I'll give you 5 to 1 odds...

/signed

AnImE_ChAoS
Originally posted by smilenshark
hello to all! im in a long distance relationship and i love this man so much that i can do everything for him and i know he loves me back too. but i just wanna ask you guys if its okay that i let my bf talk to his ex gf in the ym at anytime he wants or if its ok that i tell him that he must stop talking to his ex gf. thanks a lot for the help.

im in a long distance relationship also. for 1 and half years now, im one end of the country hes in the other and we fully trust eachother. he hasent been with other women and i other men so i guess in that respect i cant feel the same way on it. but if he did have an ex and wanted to talk to her, i would go with him, or arrange to have lunch with her and see whats shes like, talk about how she feels still ya'know? if she decides to come that is, that means shes kinda willing to be friends with you and may not want to be anything mroe than that to him. but if she didnt come i would know instantly, she envyed me or hated me for some reason for him being with me.

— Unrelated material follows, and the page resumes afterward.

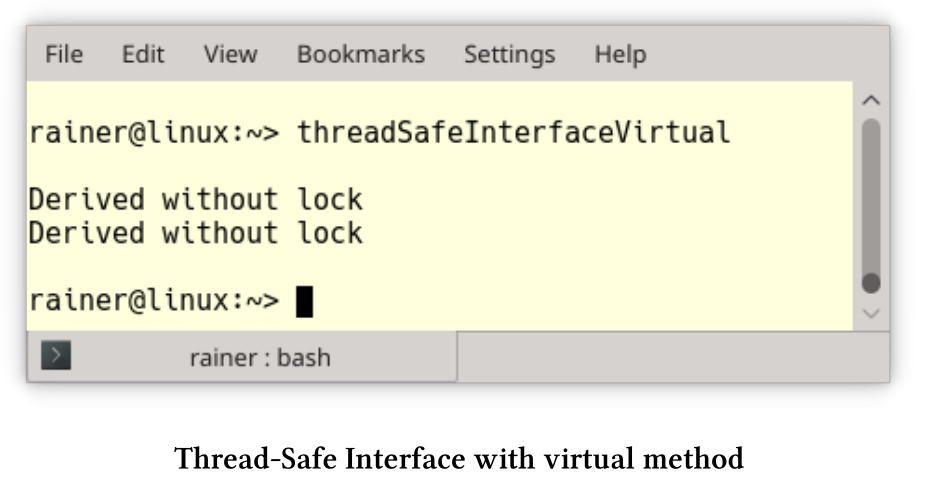
Task: Open the Edit menu
Action: click(143, 54)
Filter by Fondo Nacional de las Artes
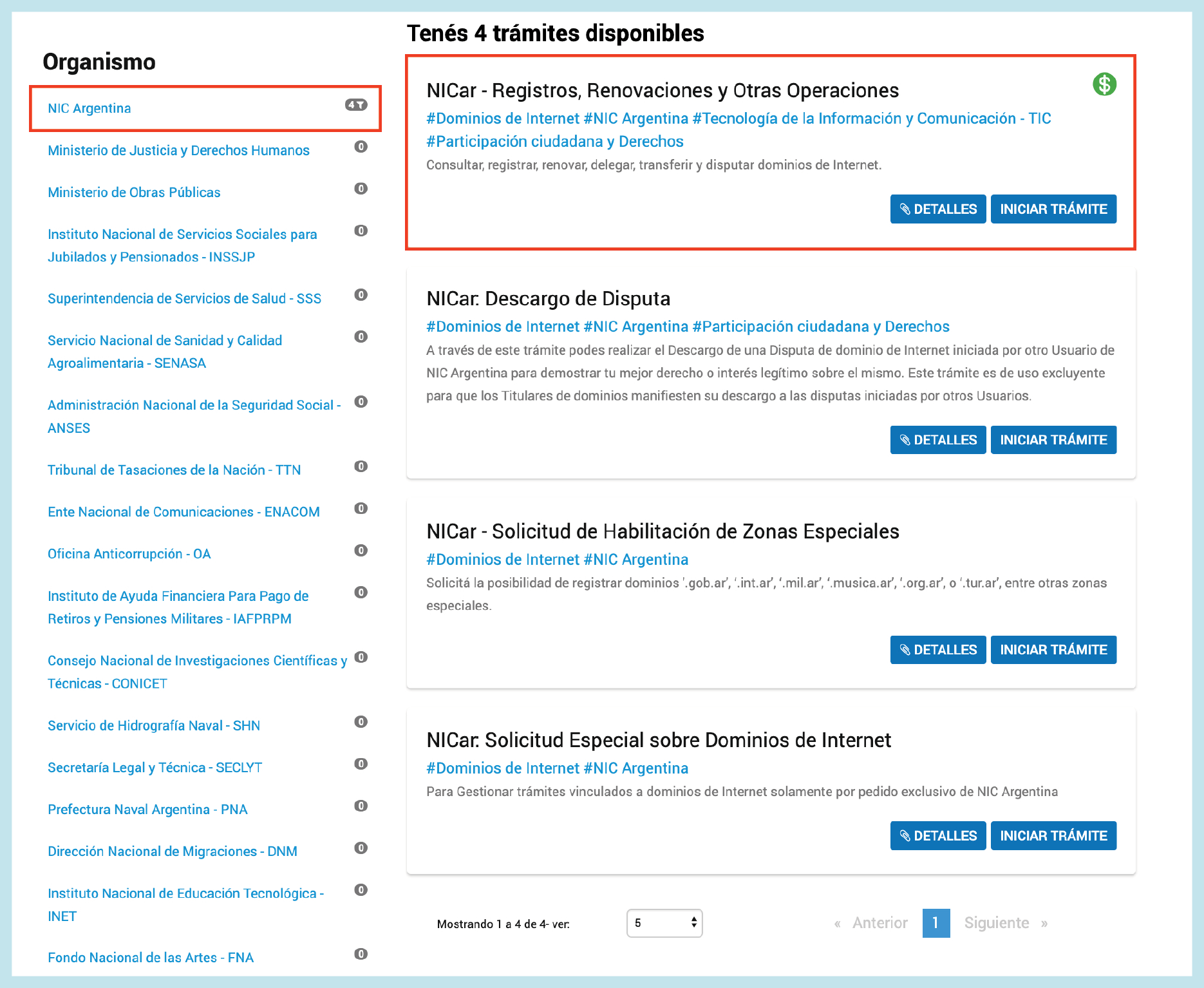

i would say really, you would have to talk to him about it, tell him your not comfortable with the idea and you want reassurance you can trust him and that she doesnt have any intentions. mention you want to meet her, be her friend also so that way you can all be friends together and blah blah it will seem nicer from his point of view. confused

i take it the gf is living near him not you so really you wanna just keep your contact to him more frequent. its when the 'oh sorry i was at the gym' when he doesnt go to the gym kinda talk starts getting said you gotta take notice lol. but if that happens do ask if hes recently joined up how much it costs and where so you can reasurch if true no expression

but really, if you both love eachother as much as you say, you should be able to trust eachother, hes with you for a reason and not her o.O, talk with him, lack of communication is the most frequent break up problem or reasons for fights and such. i know ive been there -.-

also dont do what i did, think everything he says 'might be' a lie or hes not telling the truth. belive him and if you cant talk to him and get the problem out and solve it. jsut talk, its the best problem solver. so is hugs! big grin

http://img.photobucket.com/albums/v510/AnImE_ChAoS2/sigs%20and%20avatars/chaossig.jpg

Rogue Jedi
Originally posted by smilenshark
hello to all! im in a long distance relationship and i love this man so much that i can do everything for him and i know he loves me back too. but i just wanna ask you guys if its okay that i let my bf talk to his ex gf in the ym at anytime he wants or if its ok that i tell him that he must stop talking to his ex gf. thanks a lot for the help.
HELL NO......if he talks to her, eventually they will rekindle the flame.